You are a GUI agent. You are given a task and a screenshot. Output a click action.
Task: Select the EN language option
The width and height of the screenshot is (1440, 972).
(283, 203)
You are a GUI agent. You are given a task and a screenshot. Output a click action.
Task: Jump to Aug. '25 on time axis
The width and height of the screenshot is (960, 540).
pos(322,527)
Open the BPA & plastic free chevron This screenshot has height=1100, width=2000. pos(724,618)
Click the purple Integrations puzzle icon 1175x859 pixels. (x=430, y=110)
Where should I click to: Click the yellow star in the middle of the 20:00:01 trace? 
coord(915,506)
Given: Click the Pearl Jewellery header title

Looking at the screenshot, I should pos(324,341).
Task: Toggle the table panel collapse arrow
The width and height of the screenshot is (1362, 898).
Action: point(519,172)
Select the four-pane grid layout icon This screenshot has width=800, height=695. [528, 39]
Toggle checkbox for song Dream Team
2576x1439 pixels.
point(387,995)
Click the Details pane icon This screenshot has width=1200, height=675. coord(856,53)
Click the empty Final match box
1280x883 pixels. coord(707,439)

REQUIRED TASK => Please show each line of the records above that contains the word "width", copying every such line in full.

SOLUTION BELOW =>
The width and height of the screenshot is (1440, 972).
The width and height of the screenshot is (960, 540).
Open the BPA & plastic free chevron This screenshot has height=1100, width=2000. pos(724,618)
The width and height of the screenshot is (1362, 898).
Select the four-pane grid layout icon This screenshot has width=800, height=695. [528, 39]
Click the Details pane icon This screenshot has width=1200, height=675. coord(856,53)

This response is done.